• **Assignment**
Lines from the start of the data through the line containing "has height=564, width=645." must be given again exactly. Leave the others out.

BEGIN Data supplied

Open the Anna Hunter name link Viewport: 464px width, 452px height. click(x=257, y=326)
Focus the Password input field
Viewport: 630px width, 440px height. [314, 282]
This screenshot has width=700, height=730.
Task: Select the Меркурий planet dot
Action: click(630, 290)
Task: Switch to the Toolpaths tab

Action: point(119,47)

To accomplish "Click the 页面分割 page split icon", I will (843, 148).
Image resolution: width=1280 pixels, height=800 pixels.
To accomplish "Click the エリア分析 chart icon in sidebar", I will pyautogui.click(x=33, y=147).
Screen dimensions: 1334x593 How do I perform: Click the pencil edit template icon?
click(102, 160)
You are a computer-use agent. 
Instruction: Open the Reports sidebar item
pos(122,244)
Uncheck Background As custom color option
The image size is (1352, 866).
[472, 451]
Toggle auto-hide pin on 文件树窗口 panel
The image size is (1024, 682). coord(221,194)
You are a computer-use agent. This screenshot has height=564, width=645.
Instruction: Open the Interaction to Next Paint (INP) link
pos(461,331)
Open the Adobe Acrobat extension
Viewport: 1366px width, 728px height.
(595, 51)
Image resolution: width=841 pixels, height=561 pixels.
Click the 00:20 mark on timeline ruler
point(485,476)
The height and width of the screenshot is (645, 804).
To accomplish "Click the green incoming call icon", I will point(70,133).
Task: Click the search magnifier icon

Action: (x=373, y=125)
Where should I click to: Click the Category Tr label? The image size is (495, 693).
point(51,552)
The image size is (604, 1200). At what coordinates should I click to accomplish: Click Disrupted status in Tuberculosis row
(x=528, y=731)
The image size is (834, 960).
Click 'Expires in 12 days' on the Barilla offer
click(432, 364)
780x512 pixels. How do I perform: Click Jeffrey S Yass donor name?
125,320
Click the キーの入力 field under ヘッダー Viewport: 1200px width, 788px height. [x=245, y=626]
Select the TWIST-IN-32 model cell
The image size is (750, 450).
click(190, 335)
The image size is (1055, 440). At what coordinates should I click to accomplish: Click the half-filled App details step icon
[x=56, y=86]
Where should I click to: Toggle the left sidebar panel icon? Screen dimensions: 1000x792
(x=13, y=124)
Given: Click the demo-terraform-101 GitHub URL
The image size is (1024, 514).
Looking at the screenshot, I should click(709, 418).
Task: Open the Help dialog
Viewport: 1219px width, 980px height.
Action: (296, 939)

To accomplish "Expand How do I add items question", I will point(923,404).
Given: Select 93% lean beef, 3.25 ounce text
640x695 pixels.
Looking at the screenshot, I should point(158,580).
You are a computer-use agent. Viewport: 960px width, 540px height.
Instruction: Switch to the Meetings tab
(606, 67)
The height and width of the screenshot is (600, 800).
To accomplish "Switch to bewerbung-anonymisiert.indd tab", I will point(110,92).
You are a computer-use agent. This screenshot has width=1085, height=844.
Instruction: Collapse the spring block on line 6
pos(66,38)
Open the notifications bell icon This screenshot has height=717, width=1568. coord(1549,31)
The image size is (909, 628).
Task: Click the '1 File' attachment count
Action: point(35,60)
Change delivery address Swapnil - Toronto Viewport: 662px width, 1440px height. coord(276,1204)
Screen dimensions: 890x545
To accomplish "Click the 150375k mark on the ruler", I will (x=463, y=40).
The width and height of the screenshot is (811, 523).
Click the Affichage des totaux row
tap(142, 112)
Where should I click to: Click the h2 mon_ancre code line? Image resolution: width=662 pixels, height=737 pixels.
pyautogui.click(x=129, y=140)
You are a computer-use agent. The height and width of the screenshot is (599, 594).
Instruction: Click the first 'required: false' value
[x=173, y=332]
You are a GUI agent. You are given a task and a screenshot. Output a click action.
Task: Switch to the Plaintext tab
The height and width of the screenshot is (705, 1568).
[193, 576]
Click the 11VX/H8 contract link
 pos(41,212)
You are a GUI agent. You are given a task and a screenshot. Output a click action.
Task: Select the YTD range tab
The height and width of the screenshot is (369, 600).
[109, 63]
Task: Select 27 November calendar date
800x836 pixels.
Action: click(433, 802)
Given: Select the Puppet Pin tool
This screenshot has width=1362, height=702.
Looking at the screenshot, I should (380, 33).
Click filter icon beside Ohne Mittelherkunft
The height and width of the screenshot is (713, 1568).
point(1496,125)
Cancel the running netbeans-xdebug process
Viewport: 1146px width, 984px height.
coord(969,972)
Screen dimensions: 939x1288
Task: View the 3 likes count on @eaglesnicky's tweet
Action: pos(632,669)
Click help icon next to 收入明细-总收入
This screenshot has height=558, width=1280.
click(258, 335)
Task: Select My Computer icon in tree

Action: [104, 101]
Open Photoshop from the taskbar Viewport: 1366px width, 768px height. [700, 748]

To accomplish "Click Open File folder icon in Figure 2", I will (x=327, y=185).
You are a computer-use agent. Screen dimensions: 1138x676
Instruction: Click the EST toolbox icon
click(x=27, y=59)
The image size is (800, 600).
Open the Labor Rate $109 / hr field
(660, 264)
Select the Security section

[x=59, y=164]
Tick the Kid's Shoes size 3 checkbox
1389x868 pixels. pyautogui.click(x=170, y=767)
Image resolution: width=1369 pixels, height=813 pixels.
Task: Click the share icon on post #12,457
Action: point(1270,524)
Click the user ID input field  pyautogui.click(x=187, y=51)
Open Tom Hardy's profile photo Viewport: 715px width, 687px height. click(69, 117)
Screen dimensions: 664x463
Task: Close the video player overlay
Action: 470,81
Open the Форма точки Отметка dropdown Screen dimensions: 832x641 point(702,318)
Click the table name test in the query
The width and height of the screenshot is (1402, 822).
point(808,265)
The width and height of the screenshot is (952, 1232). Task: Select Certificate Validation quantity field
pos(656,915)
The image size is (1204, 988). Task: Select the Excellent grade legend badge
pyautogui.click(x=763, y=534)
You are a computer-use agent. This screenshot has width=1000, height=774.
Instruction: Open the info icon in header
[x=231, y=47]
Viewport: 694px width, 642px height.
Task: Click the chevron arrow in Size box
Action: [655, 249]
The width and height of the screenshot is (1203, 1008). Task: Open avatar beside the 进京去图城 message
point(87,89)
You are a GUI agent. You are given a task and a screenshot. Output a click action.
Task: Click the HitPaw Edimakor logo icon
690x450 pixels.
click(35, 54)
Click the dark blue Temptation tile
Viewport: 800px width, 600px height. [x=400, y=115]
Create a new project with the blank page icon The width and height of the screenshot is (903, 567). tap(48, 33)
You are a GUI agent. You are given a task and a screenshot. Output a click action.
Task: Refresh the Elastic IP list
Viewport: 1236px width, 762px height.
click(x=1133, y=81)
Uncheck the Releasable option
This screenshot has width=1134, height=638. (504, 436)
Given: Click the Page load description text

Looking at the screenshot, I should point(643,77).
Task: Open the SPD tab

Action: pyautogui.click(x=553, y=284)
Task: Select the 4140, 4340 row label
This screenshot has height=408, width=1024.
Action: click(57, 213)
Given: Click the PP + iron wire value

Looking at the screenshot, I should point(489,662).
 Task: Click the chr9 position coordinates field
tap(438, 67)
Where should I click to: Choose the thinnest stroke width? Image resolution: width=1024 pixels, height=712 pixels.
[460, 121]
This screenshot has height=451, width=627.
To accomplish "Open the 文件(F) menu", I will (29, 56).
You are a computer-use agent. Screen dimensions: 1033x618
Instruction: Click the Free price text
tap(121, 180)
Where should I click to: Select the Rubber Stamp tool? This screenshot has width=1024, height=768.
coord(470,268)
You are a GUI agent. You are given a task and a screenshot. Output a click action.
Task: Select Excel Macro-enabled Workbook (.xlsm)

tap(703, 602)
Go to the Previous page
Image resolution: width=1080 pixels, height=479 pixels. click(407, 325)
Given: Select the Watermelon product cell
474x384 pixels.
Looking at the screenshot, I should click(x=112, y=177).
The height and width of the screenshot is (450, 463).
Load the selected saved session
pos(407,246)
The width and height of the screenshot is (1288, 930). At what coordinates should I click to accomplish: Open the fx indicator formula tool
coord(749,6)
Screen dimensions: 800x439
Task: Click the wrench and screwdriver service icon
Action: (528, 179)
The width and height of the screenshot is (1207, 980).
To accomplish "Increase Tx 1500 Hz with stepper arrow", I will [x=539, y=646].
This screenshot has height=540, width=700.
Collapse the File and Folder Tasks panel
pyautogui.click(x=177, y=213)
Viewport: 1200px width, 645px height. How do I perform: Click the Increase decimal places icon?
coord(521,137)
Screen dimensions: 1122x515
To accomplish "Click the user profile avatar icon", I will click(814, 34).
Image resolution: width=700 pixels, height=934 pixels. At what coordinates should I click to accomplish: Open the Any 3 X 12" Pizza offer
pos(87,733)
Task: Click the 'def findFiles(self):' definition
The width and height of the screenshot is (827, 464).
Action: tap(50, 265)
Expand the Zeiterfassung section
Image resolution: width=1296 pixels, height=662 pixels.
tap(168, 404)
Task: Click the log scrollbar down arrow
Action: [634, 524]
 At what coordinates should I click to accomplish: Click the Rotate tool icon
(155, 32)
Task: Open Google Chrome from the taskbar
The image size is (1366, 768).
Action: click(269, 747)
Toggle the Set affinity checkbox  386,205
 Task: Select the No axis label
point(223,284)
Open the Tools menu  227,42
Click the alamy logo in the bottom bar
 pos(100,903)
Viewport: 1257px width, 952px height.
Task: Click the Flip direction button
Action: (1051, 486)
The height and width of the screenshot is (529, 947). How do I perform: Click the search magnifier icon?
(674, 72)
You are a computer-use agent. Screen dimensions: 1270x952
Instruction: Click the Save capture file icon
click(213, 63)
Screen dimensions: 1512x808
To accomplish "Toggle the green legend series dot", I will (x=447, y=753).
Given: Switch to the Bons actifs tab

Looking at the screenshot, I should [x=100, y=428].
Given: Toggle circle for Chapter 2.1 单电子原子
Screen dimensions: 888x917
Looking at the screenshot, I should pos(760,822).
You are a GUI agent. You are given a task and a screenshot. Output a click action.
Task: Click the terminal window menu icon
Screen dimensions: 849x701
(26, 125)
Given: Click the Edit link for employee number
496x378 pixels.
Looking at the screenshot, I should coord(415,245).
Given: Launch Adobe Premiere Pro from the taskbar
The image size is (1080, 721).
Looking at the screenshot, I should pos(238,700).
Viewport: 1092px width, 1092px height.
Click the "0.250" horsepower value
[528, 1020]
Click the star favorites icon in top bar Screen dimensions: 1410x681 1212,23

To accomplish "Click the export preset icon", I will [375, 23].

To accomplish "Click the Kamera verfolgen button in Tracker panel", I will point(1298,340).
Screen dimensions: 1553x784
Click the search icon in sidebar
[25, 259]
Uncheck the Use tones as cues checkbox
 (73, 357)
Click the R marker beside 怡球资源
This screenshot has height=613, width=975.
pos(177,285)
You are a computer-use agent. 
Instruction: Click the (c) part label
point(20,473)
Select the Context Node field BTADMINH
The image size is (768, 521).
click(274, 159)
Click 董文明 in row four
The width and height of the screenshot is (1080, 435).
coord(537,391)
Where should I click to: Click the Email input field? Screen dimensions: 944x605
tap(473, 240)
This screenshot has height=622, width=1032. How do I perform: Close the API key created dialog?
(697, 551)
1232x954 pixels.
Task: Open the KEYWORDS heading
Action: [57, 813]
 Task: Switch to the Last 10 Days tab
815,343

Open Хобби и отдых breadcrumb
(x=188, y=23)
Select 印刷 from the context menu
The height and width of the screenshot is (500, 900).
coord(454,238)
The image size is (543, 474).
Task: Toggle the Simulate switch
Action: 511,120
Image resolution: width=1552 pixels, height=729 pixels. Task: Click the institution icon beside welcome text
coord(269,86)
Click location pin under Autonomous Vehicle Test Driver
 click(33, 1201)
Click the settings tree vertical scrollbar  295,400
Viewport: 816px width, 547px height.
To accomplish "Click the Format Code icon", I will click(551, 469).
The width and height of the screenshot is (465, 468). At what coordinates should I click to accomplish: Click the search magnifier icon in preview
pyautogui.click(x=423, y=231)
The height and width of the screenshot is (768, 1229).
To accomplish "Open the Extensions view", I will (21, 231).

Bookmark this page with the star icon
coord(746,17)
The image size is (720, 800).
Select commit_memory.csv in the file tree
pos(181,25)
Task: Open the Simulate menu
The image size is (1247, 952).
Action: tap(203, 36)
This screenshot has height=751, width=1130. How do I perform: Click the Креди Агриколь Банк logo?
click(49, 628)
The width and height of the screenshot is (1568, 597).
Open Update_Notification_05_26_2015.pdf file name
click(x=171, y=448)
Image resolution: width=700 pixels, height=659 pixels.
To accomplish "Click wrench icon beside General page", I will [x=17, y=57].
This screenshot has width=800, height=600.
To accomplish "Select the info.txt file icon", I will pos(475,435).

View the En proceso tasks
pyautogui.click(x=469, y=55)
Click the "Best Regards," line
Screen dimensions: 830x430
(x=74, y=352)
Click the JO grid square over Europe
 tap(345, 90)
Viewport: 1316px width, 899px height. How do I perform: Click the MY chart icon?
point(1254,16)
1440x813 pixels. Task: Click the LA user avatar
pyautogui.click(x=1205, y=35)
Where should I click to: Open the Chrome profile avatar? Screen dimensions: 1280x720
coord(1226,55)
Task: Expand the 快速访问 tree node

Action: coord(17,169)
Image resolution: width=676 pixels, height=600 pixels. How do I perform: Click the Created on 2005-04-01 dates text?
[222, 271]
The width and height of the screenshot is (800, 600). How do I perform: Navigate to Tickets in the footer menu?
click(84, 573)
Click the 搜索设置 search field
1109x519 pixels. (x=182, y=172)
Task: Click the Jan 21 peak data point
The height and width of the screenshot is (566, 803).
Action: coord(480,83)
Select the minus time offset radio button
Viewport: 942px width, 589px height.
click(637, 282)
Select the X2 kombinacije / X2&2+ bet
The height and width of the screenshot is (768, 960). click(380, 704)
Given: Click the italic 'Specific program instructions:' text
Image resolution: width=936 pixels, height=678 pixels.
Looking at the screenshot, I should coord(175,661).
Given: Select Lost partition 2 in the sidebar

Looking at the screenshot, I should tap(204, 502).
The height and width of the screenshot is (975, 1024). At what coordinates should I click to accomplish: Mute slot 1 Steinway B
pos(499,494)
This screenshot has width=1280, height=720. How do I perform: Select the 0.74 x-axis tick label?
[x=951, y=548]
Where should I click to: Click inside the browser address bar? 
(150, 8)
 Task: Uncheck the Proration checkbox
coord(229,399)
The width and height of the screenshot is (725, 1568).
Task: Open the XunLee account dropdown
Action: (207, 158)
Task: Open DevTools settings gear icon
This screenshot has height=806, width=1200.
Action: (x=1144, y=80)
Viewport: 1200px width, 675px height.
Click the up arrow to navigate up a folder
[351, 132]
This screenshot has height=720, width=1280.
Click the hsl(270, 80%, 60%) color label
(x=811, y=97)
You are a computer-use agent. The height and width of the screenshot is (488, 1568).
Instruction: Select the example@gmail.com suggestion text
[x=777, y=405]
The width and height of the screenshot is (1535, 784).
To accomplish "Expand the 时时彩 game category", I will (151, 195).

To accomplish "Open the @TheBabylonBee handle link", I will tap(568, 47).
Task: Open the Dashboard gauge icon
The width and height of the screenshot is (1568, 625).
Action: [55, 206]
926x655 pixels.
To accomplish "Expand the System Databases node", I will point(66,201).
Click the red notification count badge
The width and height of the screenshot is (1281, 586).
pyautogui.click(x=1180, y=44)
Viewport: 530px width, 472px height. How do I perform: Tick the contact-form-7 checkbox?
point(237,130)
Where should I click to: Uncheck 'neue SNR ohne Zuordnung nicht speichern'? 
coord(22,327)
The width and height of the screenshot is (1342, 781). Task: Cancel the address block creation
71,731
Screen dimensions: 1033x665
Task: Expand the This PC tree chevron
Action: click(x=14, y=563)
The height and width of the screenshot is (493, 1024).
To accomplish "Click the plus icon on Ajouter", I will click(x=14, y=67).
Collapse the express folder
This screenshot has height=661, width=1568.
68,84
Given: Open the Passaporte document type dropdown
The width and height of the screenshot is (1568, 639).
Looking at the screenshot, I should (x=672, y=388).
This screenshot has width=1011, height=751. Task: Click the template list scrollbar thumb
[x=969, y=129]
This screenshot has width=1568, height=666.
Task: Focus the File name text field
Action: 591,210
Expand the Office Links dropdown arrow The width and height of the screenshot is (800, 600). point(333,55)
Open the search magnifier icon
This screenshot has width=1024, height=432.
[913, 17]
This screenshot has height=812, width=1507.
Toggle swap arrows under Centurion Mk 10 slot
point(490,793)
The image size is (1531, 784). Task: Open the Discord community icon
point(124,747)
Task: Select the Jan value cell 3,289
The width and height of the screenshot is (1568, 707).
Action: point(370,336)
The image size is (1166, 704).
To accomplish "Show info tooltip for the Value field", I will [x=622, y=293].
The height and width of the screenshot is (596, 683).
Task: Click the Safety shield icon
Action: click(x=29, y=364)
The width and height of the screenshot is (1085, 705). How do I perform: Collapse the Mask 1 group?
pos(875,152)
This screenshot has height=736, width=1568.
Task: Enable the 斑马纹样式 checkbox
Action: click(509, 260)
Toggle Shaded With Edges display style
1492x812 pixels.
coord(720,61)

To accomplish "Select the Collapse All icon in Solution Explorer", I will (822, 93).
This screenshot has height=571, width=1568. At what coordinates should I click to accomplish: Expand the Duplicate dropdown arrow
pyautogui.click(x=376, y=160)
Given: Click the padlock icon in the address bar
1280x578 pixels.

END Data supplied

• **Exercise result**
Open the Anna Hunter name link Viewport: 464px width, 452px height. click(x=257, y=326)
Focus the Password input field
Viewport: 630px width, 440px height. [314, 282]
This screenshot has width=700, height=730.
Task: Select the Меркурий planet dot
Action: click(630, 290)
Task: Switch to the Toolpaths tab

Action: point(119,47)

To accomplish "Click the 页面分割 page split icon", I will (843, 148).
Image resolution: width=1280 pixels, height=800 pixels.
To accomplish "Click the エリア分析 chart icon in sidebar", I will pyautogui.click(x=33, y=147).
Screen dimensions: 1334x593 How do I perform: Click the pencil edit template icon?
click(102, 160)
You are a computer-use agent. 
Instruction: Open the Reports sidebar item
pos(122,244)
Uncheck Background As custom color option
The image size is (1352, 866).
[472, 451]
Toggle auto-hide pin on 文件树窗口 panel
The image size is (1024, 682). coord(221,194)
You are a computer-use agent. This screenshot has height=564, width=645.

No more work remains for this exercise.